The Hommage à Léa Roback mural in Montreal. Photo by Carlos Oliva, Ville de Montréal (flic.kr/p/qoknsu). Used under CC-BY-ND 2.0

The Hommage à Léa Roback mural in Montreal. Photo by Carlos Oliva, Ville de Montréal (flic.kr/p/qoknsu). Used under CC-BY-ND 2.0

Canadian women making history: A lifetime dedicated to equal chances for all Canadians

Lea Roback (1903–2000) social activist, pacifist and trade union organizer

Montreal garment shops in the 1930s were rife with deplorable working conditions. Needle workers — predominantly women — were subjected to environments that were unheated, unventilated, poorly lit, overcrowded and run by tyrannical and abusive overlords. Léa Roback, the Montreal social activist, was eager to step in when the International Ladies Garment Workers Union needed help reaching the community of garment workers. Her ability to communicate in three languages, French, English and Yiddish, was an indispensable asset in persuading and mobilizing the workers to take action. She helped unify the 5,000 tradespeople and lead them in a three-week long strike. A contract was ultimately won for the workers.

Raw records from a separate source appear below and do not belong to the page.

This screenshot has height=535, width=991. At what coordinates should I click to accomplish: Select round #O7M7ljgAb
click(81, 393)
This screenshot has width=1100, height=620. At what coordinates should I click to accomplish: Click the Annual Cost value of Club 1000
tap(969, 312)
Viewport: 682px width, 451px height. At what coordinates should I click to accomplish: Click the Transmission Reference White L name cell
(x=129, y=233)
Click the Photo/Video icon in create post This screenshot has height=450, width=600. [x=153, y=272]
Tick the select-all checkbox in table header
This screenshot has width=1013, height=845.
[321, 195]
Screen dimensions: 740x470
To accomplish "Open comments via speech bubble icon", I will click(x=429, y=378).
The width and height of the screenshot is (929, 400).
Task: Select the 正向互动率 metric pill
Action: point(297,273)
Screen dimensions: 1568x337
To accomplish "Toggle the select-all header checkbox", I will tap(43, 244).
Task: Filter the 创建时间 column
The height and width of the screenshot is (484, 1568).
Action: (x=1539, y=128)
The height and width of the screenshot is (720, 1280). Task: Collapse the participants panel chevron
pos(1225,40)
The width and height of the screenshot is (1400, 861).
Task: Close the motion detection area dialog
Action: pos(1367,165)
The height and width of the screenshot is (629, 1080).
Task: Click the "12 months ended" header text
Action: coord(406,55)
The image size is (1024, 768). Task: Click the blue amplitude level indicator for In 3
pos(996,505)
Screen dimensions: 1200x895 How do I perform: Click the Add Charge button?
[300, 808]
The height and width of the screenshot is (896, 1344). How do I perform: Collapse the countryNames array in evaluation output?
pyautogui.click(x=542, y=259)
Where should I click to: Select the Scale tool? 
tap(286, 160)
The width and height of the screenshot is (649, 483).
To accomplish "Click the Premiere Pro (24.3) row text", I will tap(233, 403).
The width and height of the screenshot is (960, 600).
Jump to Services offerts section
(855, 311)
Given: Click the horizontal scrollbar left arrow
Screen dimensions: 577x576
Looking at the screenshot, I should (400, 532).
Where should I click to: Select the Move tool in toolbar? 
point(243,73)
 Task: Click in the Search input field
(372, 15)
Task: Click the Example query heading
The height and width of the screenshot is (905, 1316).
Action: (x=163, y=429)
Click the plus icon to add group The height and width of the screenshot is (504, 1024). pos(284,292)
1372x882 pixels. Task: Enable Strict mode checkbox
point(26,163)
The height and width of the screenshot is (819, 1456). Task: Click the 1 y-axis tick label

Part of a large Jewish family, Roback herself came from a working class background. Her father was a tailor and the owner of a general store, which her mother helped him run. She was born in 1903 in Montreal to where she returned with her family in her early teens. She worked first as a dyer and then a cashier at a theatre, and eventually earned enough to make her way to Grenoble, France, where she earned a degree in literature. She had stints in New York, the USSR and eventually Berlin. It was in Germany that she first became involved in communism. Eventually, Roback returned to Montreal and became employed by Fred Rose, a politician running for the Canadian Communist Party.

Throughout her life, Léa was a champion for human rights. She was a suffragist, trade union organizer and a pacifist. In the 1940s she was instrumental in unionizing RCA Victor and it was there that she helped win the first union contract for women.

Like many people, in the 1960s Roback was concerned about the use of nuclear weapons. She thereby became an integral part of La Voix des Femmes, an organization concerned about the threat of nuclear war and campaigning for disarmament. She also lent her voice to protests against the Vietnam War and apartheid in South Africa.

Until the end — she passed in 2000 — Roback was a voice for human rights. Her memory is perpetuated by the Léa Roback Foundation, which provides scholarships to socially committed women.